2. Exploring the biological activities of the peptides beyond symbiosis, especially their antimicrobial potential for development of novel peptide-based antibiotics
2.1 Cationic NCR peptides: potent killers of various Gram positive and Gram negative bacteria and fungi
Antimicrobial peptides with broad antimicrobial activities represent one of the first lines of defense against pathogens. Many plant cysteine-rich peptides with possible antimicrobial properties have been predicted and amongst them, defensins and defensin-like peptides are the most abundant in plants. NCRs resemble to certain extent to defensins and as several cationic NCR peptides prevented growth of S. meliloti and killed them at higher concentrations, it was likely that cationic NCRs will effectively eliminate other microbes as well. Due to the alarming rise of infectious diseases, spread of antibiotic resistant bacteria, and lack of effective treatments, the Sym-Biotics project focused on the NCRs’ antimicrobial potential. 40 different synthetic NCR peptides were tested on various Gram positive and Gram negative bacteria and 16 fungal strains. NCR335 and NCR247 have the broadest antimicrobial activities; however, their bactericidal spectrum was not identical (Tiricz et al. 2013). While NCR247 completely eliminated within 3 hours 108 cells of S. typhimurium and S. aureus, NCR335 was nearly ineffective against these bacteria. In contrast, NCR335 effectively killed E. coli and P. aeruginosa what NCR247 did not, indicating that in addition to the positive charge, the amino acid composition and sequence also contribute to the antimicrobial activity. The effect of NCR335, NCR247, polymyxin B (PMB) and streptomycin on S. enterica and L. monocytogenes was also investigated and compared (Farkas et al. 2017, Fig. 2.). NCR335 and NCR247 accumulated in the cytosol of S. enterica and in the membranes of L. monocytogenes. NCR335 disrupted both bacteria while NCR247 provoked extensive budding on the cell surface of S. enterica. PMB had no effect on L. monocytogenes but effectively killed S. enterica while streptomycin was ineffective on both bacteria.
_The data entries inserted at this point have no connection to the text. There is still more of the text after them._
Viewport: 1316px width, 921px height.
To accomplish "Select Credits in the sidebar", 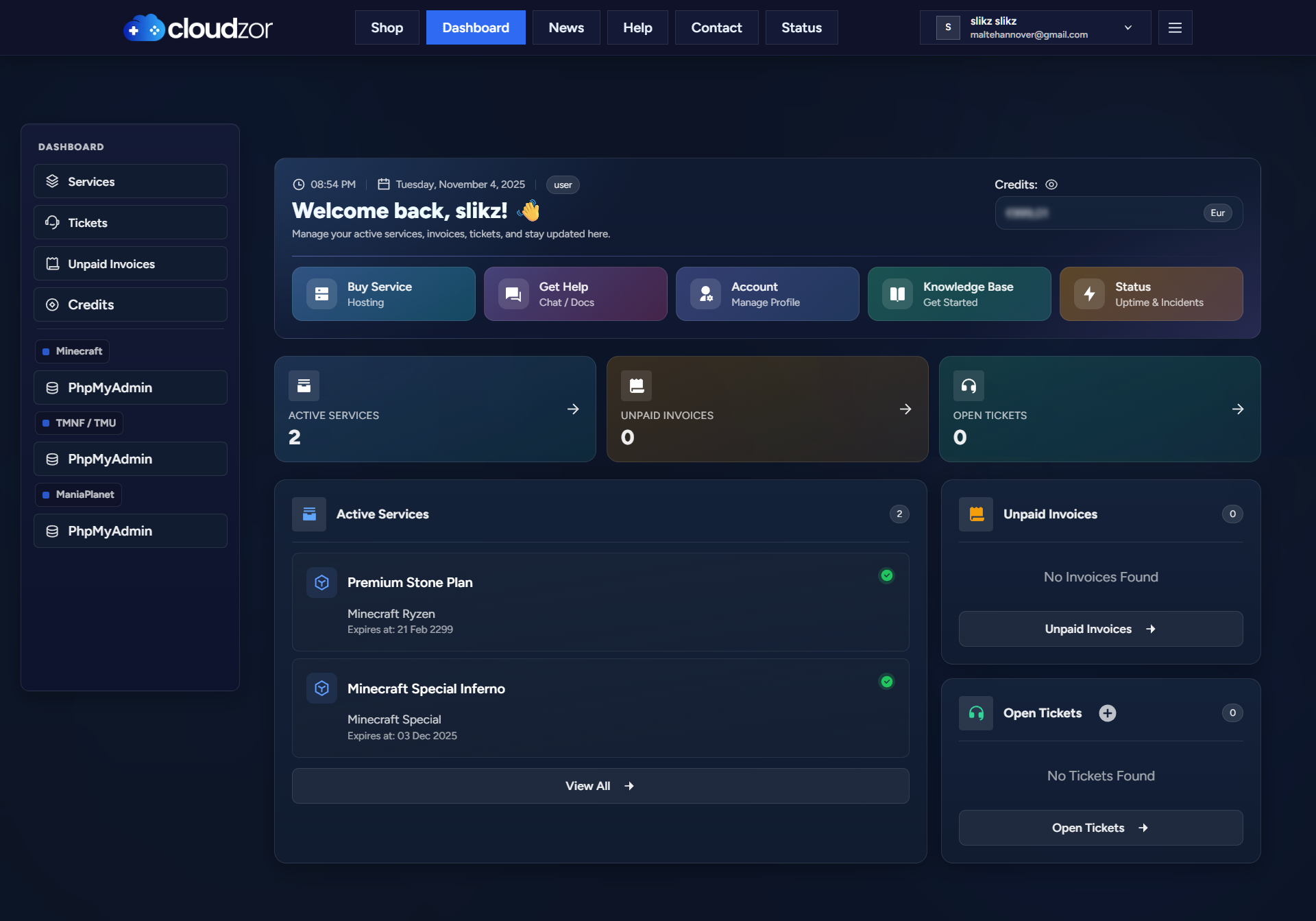I will click(130, 304).
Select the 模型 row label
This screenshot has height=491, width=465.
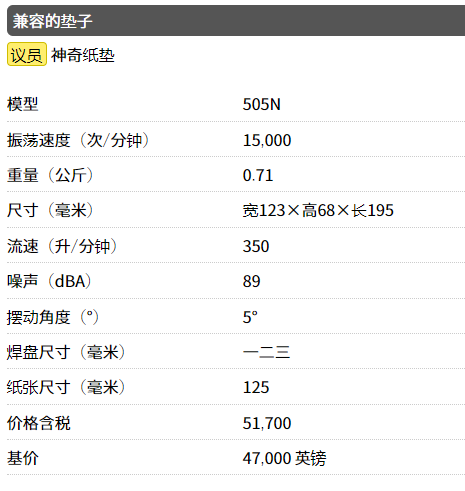tap(23, 104)
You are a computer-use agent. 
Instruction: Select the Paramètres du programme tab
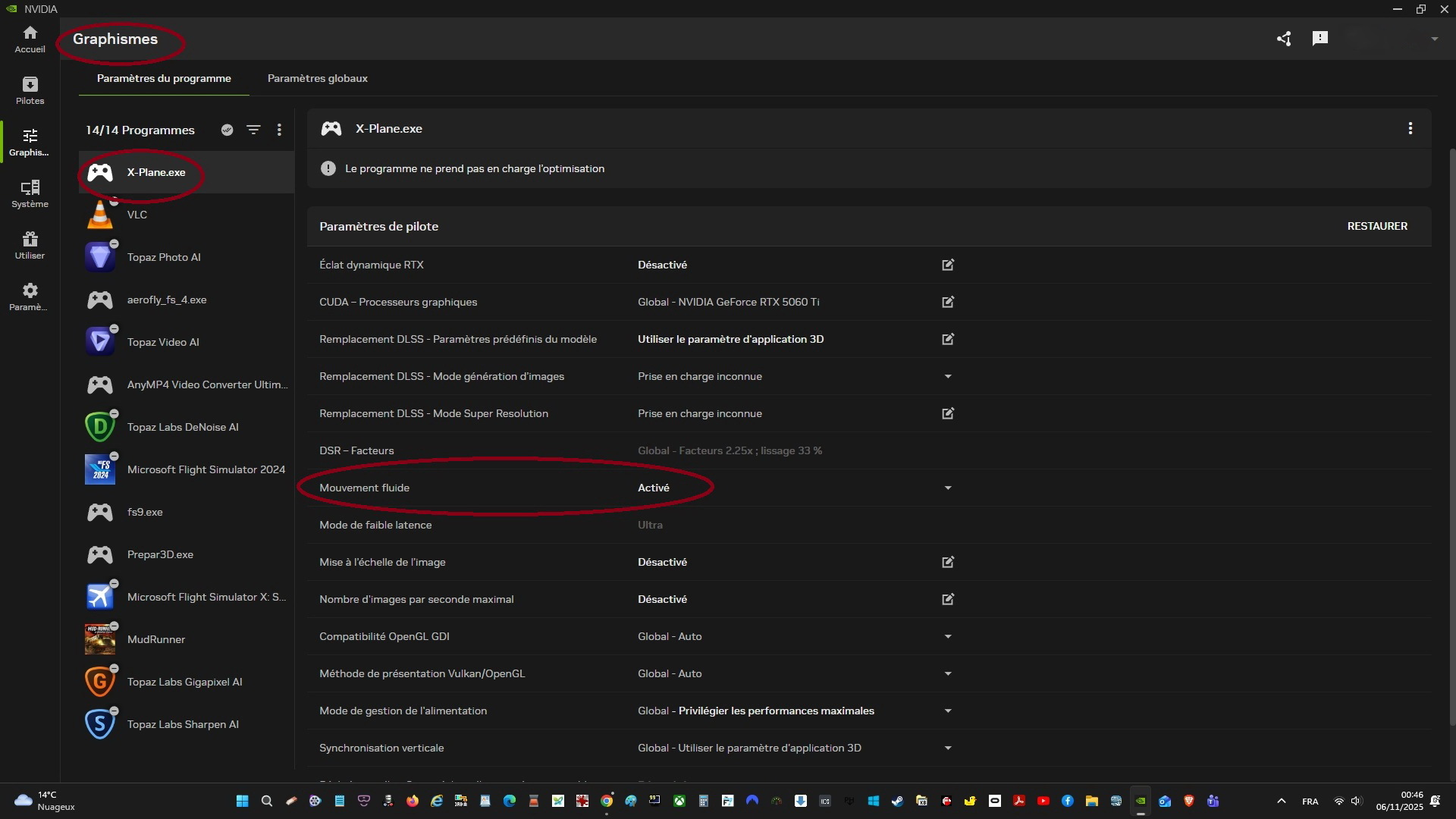(x=164, y=78)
Figure 2.: Scanning electron microscopy of peptide-treated bacteria
Peptides with pI>9.5 exhibited anticandidal activity against growing Candida albicans, C. krusei, C. parapsilosis strains (Ördögh et al. 2014). The minimal inhibitory concentration of the peptides ranged from 1.42 µM to 10.5 µM that was comparable to that of the antifungal amphotericin B (1.69 µM). The peptides, particularly NCR247, NCR335 and NCR192 increased the membrane permeability of C. albicans cells and after 2 hrs of treatment caused drastic destruction of the cell membranes. Low concentrations of cationic NCRs efficiently eliminated C. albicans without affecting the viability of vaginal epithelial cells and thus the peptides inhibited C. albicans-induced killing of these cells (Ördögh et al. 2014). NCR247 and NCR335 showed antifungal activity on all tested fungal species and strains while other peptides had more restricted, specific activities (Ördögh L. PhD thesis).
2.2 NCRs are not toxic for human/animal cell lines The effects of NCRs on cell proliferation and cell adhesion as well as their cytotoxicity were studied on 7 human, 1 mouse and 1 insect cell lines. Treatment of the cell cultures with any of the tested peptides in culture media at 6 µM concentration provoked no cytotoxicity.